Hanau gedenkt sechs Jahre nach dem rechtsextremen Anschlag mit zehn Toten

Deutschland hat des sechsten Jahrestags des Anschlags von Hanau gedacht, einer der schwersten rechtsextremen Terrorattacken des Landes seit Jahrzehnten. Am 19. Februar 2020 ermordete ein Attentäter bei einem rassistisch motivierten Amoklauf neun Menschen und hinterließ tiefe Wunden bei Angehörigen und Gemeinden. Die diesjährigen Gedenkveranstaltungen umfassten Demonstrationen, Kundgebungen und Mahnwachen in Nordrhein-Westfalen (NRW) und darüber hinaus.

Der Anschlag ereignete sich am Abend des 19. Februar 2020, als ein Rechtsextremist in zwei Shisha-Bars in Hanau das Feuer eröffnete. Neun Menschen verloren an diesem Abend ihr Leben: Gökhan Gültekin, Sedat Gürbüz, Said Nesar Hashemi, Mercedes Kierpacz, Hamza Kurtović, Vili Viorel Păun, Fatih Saraçoğlu, Ferhat Unvar und Kaloyan Velkov. Der Täter tötete später seine Mutter, bevor er sich selbst das Leben nahm.

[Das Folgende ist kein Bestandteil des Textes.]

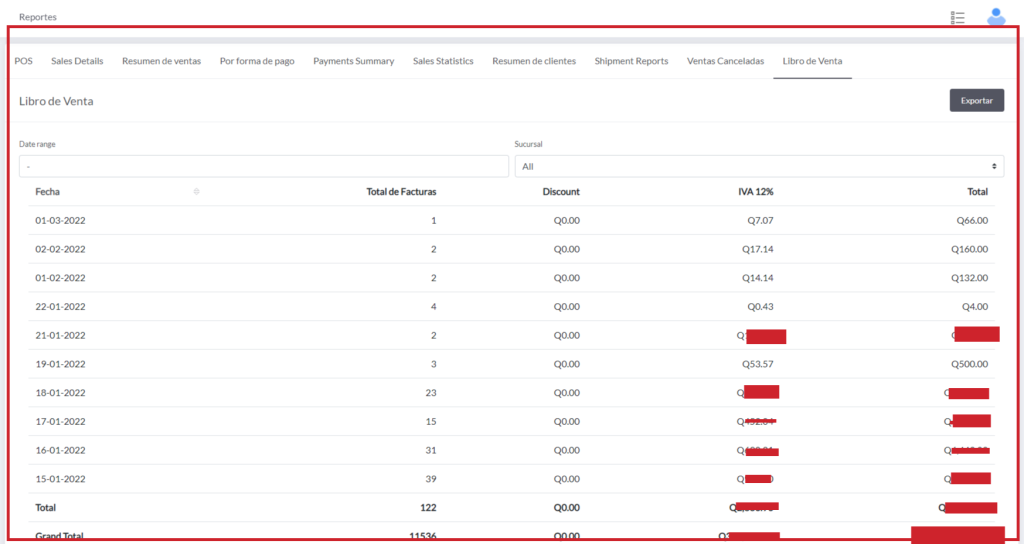Viewport: 1024px width, 544px height.
Task: Switch to the POS tab
Action: [23, 61]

Im Januar 2023 starb mit Ibrahim Akkuş ein zehntes Opfer an den Spätfolgen der bei dem Anschlag erlittenen Verletzungen. Sein Tod vertiefte die Trauer der Familien, die weiterhin nach Gerechtigkeit suchen und mit den psychischen Folgen kämpfen. Die Tragödie zwang Deutschland, sich mit seinen Versäumnissen bei der Bekämpfung des Rechtsextremismus und des strukturellen Rassismus auseinanderzusetzen.

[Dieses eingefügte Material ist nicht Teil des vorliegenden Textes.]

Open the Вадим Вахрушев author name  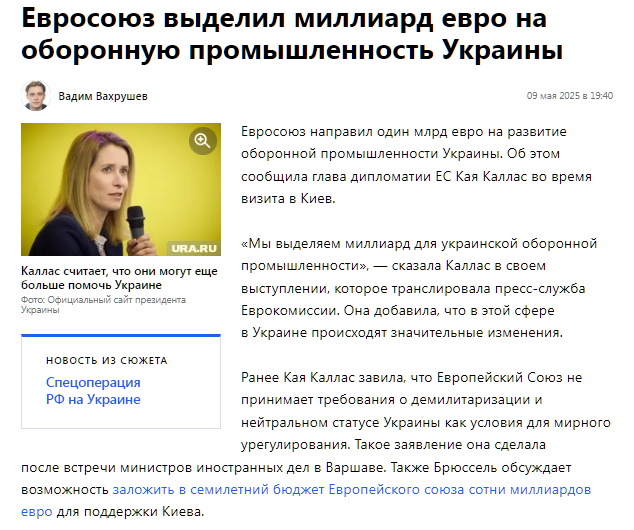[103, 96]
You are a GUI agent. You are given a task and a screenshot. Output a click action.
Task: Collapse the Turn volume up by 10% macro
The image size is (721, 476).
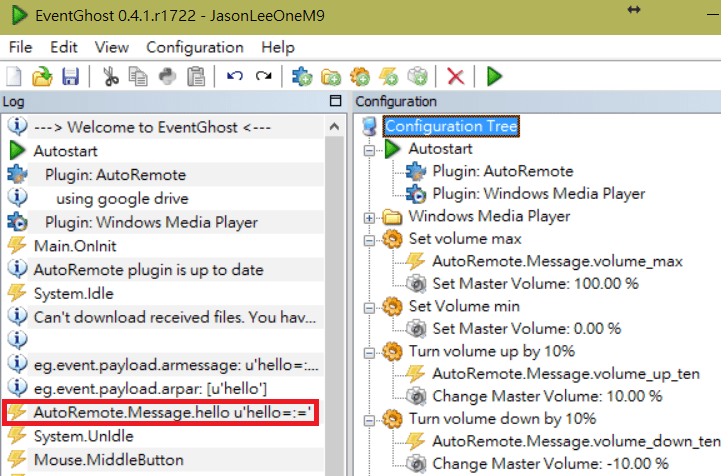tap(372, 353)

In ganz NRW gedachten Mahnwachen und Proteste der Opfer. In Bochum fand eine Gedenkveranstaltung im Nachtlebenviertel statt, während in Köln eine Demonstration für mehr Verantwortung und Aufklärung stattfand. In Aachen versammelten sich rund 300 Menschen zu einer Kundgebung, organisiert von linksgerichteten und antifaschistischen Gruppen. Redner forderten konsequentere Maßnahmen gegen Rassismus und bessere Unterstützung für die betroffenen Familien.

In den kommenden Tagen sind weitere Gedenkveranstaltungen geplant, während die Gemeinschaften der Verstorbenen gedenken und sich weiterhin für Veränderung einsetzen.

Der Anschlag von Hanau bleibt eine schmerzhafte Mahnung an die Gefahren rechtsextremer Gewalt. Mit nun zehn Todesopfern und Familien, die noch immer um Gerechtigkeit kämpfen, hat die Tat tiefe gesellschaftliche Wunden aufgedeckt. Die Forderungen nach besserer Prävention und Unterstützung halten an, während Deutschland darüber nachdenkt, wie solche Tragödien in Zukunft verhindert werden können.